HEI’s Common Stock is transferable at the Shareholder Services Office of HEI, American Savings Bank Tower, 8th Floor, 1001 Bishop Street, Honolulu, Hawaii 96813, and at the office of Continental Stock Transfer & Trust Company, Co-Transfer Agent and Registrar, 17 Battery Place, New York, New York 10004.

Common Stock

Dividend Rights and Limitations

Stock and cash dividends may be paid to the holders of Common Stock as and when declared by the HEI Board of Directors, provided that, after giving effect thereto, HEI is able to pay its debts as they become due in the usual course of its business and HEI’s total assets are not less than the sum of its total liabilities plus the maximum amount that would be payable in any liquidation in respect of all outstanding shares having preferential rights in liquidation. All shares of Common Stock are entitled to participate equally with respect to dividends.

DATA SEGMENT

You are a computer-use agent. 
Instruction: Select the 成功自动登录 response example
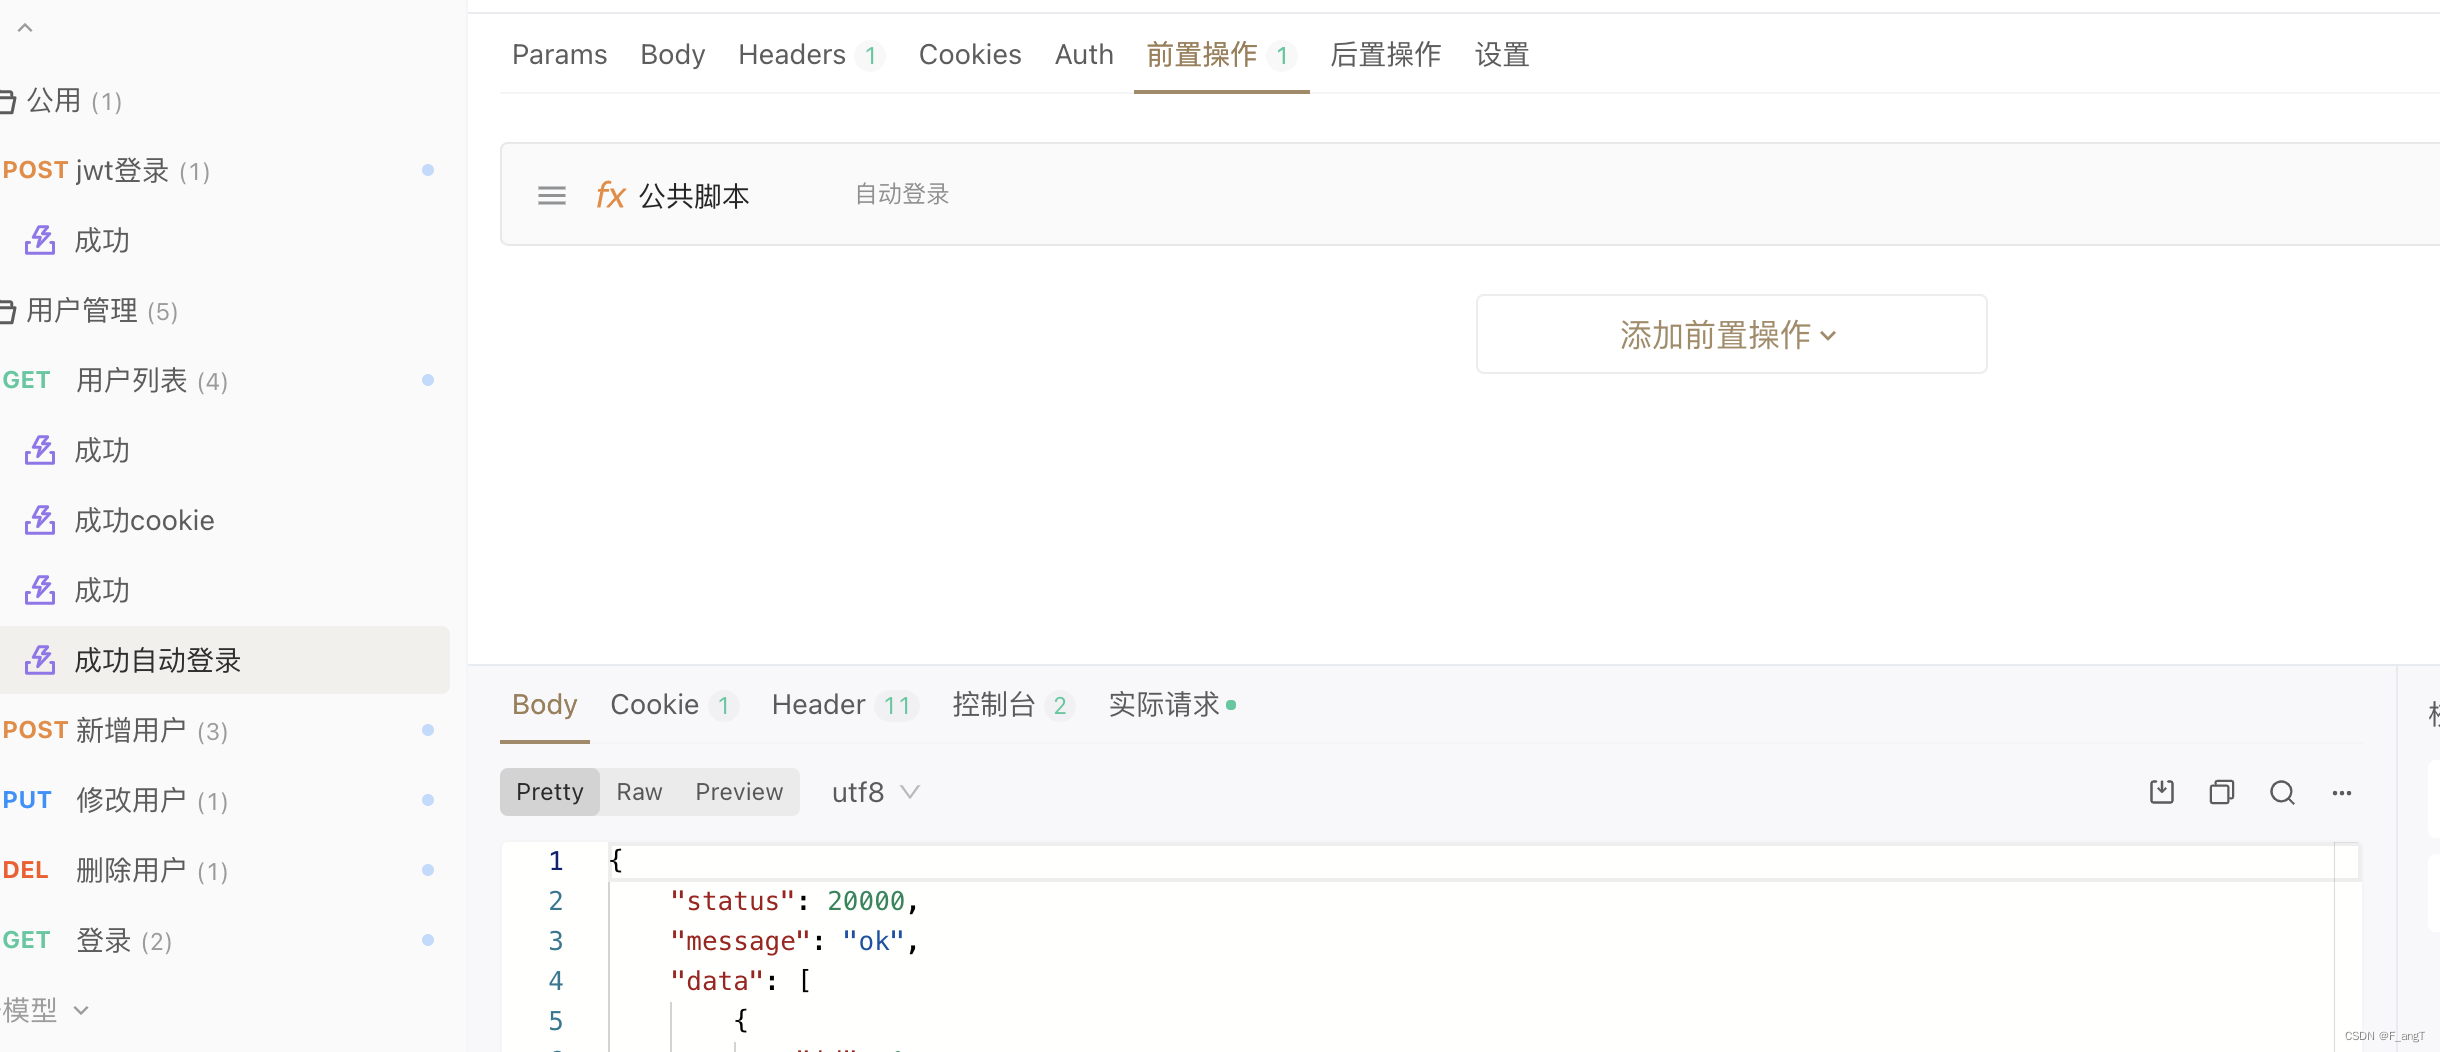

GOAL
Using the passage on HEI's Common Stock above, explain in one to three sentences what must still hold after a dividend takes effect for HEI to pay stock or cash dividends on its Common Stock.

THE REPLY
After giving effect to the dividend, HEI must still be able to pay its debts as they become due in the usual course of its business. Its total assets must also be no less than its total liabilities plus the maximum amount that would be payable in any liquidation for all outstanding shares with preferential rights in liquidation.